-- Begin Passage given --

Select Committee on Treasury Written Evidence

Supplementary memorandum submitted by Jubilee Research at nef (the new economics foundation)

  1.  Further to our submission of January and my oral evidence to the Committee on 31 January, we would like to submit the following as supplementary evidence for the Committee's consideration. It comprises commentaries, in the context of our previous evidence, on three recent documents: Mervyn King's speech to the Indian Council on International Economic Relations on 20 February 2006; HMT's report on the UK and the IMF in 2005, published in March 2006; and the IMF "Managing Director's Report on Implementing the Fund's Medium-Term Strategy" of 5 April 2006.

  2.  The discussion in this submission leads us to three key conclusions:

    (a)  that it is vital to establish genuinely democratic decision-making in the IMF if it is to fulfil its purpose effectively, whatever other reforms might be implemented;

    (b)  that it should be incumbent on the IMF, as a specialised agency of the United Nations, to prioritise the achievement of economic and social rights over commercial and financial interests; and

    (c)  that IMF member governments, including HMG, are reneging on their responsibilities under Article 28 of the Universal Declaration on Human Rights by failing to act to establish "an international order in which the rights and freedoms set forth in this Declaration can be fully realised".

Mervyn King: "Reform of the International Monetary Fund". Speech to the Indian Council on International Economic Relations (ICRIER), New Delhi, 20 February

  3.  Mervyn King's speech accurately identifies many of the problems now confronting the IMF: that its remit is unclear (p2), that it has failed to adapt itself adequately to the fundamental changes in the global economy of the last 30 years (p2), that it is failing to fulfil its founding purpose of promoting international monetary cooperation (p11), that "it lacks the legitimacy to be an effective secretariat" (p11), that it needs greater focus and independence (p12), and that "it is not best served by its current governance arrangements" (p13). These points add up to a damning indictment of one of the central institutions of the global economy; and the fact that they are being highlighted publicly by the Governor of the Bank of England is a serious danger signal.

-- End Passage given --
-- Begin Information shown --

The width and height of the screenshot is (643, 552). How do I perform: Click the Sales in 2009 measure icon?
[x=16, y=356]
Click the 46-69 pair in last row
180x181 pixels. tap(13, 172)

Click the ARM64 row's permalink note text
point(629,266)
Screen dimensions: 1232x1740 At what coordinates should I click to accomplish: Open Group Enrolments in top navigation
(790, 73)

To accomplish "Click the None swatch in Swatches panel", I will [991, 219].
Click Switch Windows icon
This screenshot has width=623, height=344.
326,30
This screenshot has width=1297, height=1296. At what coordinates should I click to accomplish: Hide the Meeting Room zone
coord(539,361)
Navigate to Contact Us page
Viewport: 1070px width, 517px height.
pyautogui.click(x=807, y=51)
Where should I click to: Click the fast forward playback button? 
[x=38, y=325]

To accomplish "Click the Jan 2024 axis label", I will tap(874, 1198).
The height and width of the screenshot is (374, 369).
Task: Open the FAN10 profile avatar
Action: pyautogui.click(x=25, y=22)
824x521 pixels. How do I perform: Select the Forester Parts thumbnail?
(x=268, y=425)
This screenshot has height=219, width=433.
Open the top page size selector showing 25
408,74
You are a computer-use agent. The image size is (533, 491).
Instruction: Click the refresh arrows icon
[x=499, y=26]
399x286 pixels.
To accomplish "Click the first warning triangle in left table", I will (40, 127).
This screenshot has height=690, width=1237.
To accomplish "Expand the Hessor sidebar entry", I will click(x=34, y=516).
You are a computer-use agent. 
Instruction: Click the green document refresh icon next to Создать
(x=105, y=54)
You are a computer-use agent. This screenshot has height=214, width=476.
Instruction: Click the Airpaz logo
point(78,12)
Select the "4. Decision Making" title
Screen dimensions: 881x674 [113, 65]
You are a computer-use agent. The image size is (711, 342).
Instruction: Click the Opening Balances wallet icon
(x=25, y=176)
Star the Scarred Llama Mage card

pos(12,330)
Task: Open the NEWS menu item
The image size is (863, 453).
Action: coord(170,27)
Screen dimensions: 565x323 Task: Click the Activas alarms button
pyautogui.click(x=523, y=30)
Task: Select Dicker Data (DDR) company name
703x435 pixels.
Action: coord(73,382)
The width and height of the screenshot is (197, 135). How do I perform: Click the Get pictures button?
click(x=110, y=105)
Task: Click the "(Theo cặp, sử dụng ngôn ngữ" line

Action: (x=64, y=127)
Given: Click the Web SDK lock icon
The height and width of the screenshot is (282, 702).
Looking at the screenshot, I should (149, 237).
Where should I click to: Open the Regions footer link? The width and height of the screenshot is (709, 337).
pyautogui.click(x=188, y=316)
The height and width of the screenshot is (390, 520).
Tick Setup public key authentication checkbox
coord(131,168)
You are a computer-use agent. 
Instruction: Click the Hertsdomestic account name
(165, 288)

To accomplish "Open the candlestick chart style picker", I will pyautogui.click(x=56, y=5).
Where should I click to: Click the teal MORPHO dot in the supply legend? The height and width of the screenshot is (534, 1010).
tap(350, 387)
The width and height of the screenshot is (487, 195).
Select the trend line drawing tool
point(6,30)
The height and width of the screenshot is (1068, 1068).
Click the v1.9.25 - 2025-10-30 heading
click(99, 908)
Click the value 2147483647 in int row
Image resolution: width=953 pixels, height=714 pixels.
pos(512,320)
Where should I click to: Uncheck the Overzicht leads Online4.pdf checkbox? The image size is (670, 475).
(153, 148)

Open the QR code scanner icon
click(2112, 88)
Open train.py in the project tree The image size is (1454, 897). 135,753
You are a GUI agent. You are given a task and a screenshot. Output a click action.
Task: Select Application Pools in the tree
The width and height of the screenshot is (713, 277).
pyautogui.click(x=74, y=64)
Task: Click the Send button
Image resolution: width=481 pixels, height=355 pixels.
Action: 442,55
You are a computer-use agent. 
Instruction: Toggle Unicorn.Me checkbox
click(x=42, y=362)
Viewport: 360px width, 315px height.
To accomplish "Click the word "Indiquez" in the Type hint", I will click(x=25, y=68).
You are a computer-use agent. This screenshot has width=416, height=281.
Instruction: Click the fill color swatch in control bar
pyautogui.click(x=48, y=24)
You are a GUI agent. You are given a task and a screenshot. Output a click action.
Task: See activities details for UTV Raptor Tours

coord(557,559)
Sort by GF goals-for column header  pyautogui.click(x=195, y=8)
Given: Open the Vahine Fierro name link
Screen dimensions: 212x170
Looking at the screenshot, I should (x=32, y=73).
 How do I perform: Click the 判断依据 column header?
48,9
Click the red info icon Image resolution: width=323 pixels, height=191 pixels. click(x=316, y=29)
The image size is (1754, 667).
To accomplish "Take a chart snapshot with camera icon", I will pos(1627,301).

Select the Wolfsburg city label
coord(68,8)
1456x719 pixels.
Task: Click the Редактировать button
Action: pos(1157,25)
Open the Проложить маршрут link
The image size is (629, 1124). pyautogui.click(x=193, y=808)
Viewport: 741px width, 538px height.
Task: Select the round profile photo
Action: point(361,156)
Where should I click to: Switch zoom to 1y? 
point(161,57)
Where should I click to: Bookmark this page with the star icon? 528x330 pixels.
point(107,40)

-- End Information shown --

- [Request 1]:
In the memorandum on IMF reform, on what date did Mervyn King give his speech to the Indian Council on International Economic Relations?
- [Request 2]:
Explain why the memorandum on IMF reform says the IMF should prioritize economic and social rights over commercial and financial interests.
These items have no connection to the memorandum.

- [Full response 1]:
He gave the speech on 20 February 2006.

- [Full response 2]:
The memorandum says this should be incumbent on the IMF because it is a specialised agency of the United Nations.